Registry Keys Vulnerable with COM Hijacking
Attackers are leveraging a new technique that allows them to run a specious file that looks legitimate but is actually malicious, according to the research team at Cyberbit. The component object model (COM) hijacking technique, usually used for attackers as a persistence mechanism, also has evasive capabilities.
A proof-of-concept experiment run by the Cyberbit research team and detailed in today's blog post reveals that the team discovered that hundreds of registry keys were vulnerable to this attack. While most modern malware creators use code injection to disguise malicious behavior within benign activity, the idea with COM hijacking is to run code within the context of a legitimate, whitelisted process, like a web browser.

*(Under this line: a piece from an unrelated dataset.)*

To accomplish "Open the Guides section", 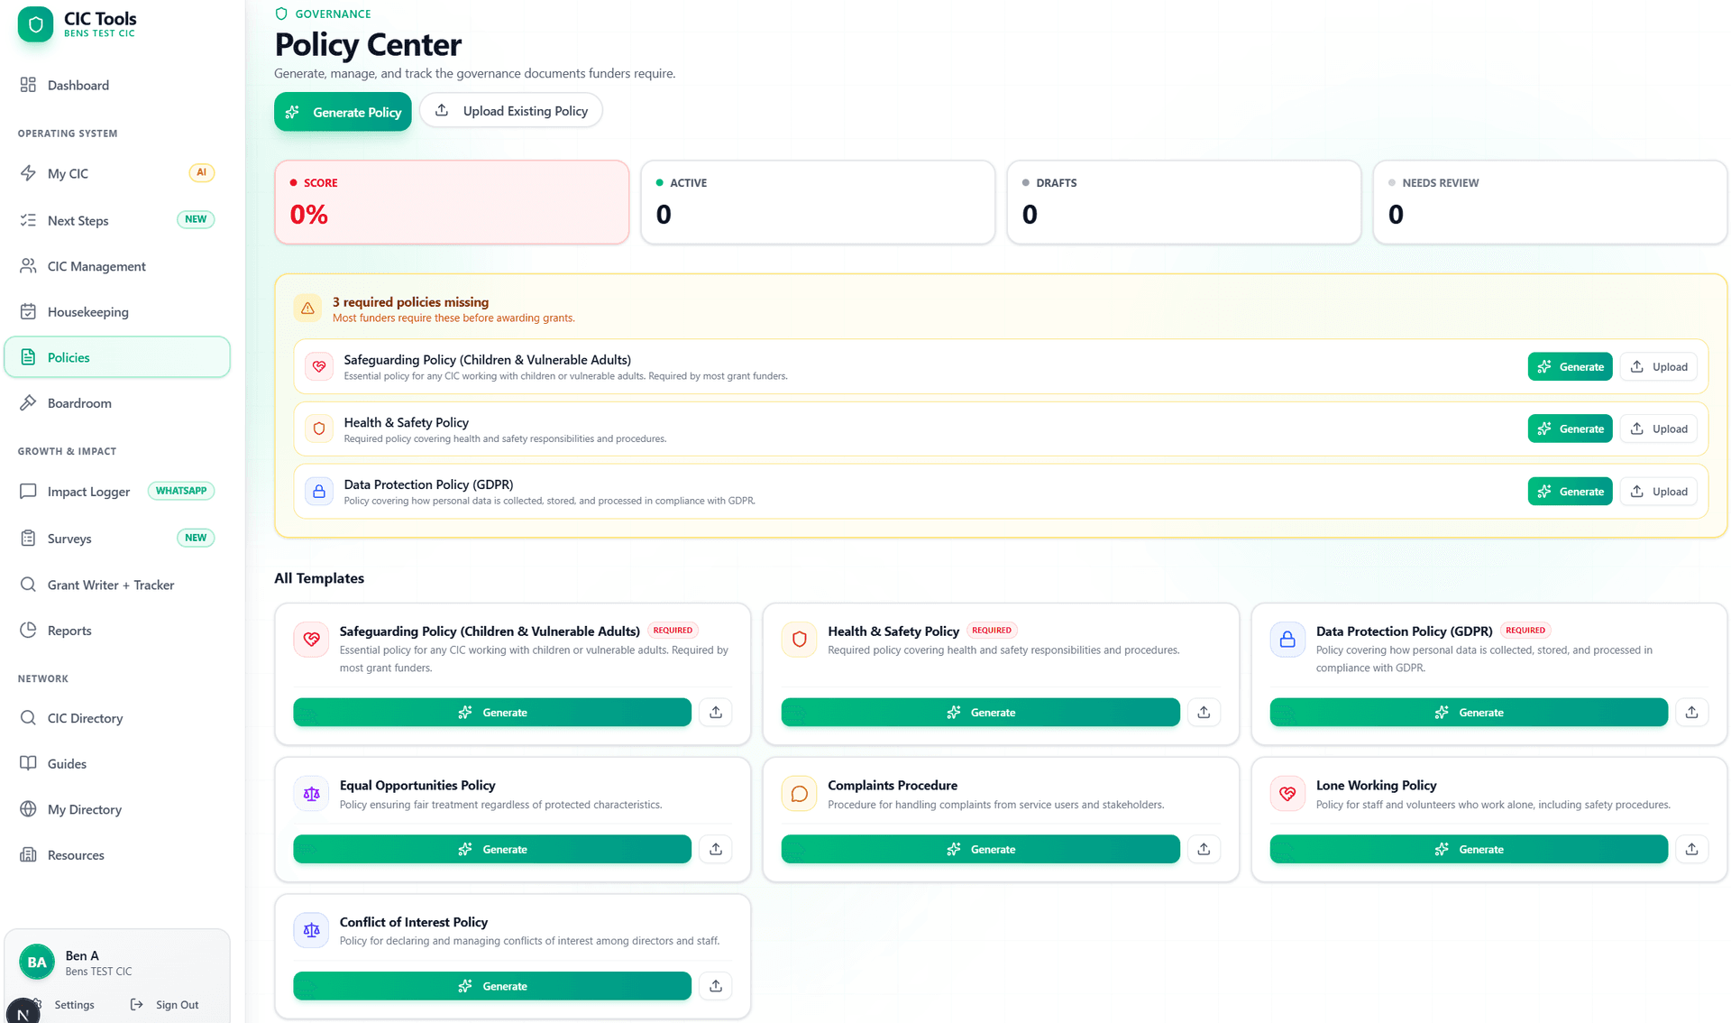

Researchers wrote that their findings were alarming. “Another troubling finding is the fact that adding these DLLs doesn’t even require a boot. Since most keys were affected immediately upon running the target process, some keys did not even require execution of the target process for a process which is already running such 'Explorer.exe.'”
Using this technique, attackers are able to legally load and run the malware while evading detection, making it very easy for attackers to implement because it does not require sophisticated code injection. Yet it does have the privileges to perform sensitive actions, like connecting to the Internet, according to researchers.
“The purpose of this research was to uncover the scope of the problem, which is often overlooked by security products,” said Meir Brown, director of research at Cyberbit. “The scope of the risk is wide since we have seen many critical windows processes which load COM objects without verification. This generates an easy method of injection and persistence with minimal visibility."
"The mitigation is to have a security solution which alerts on COM hijacking and to monitor any system error carefully since it may imply on COM hijacking," Brown said. "In addition, I would suggest carefully monitoring specific registry keys like the one we present in our report which are used to load popular COM objects.”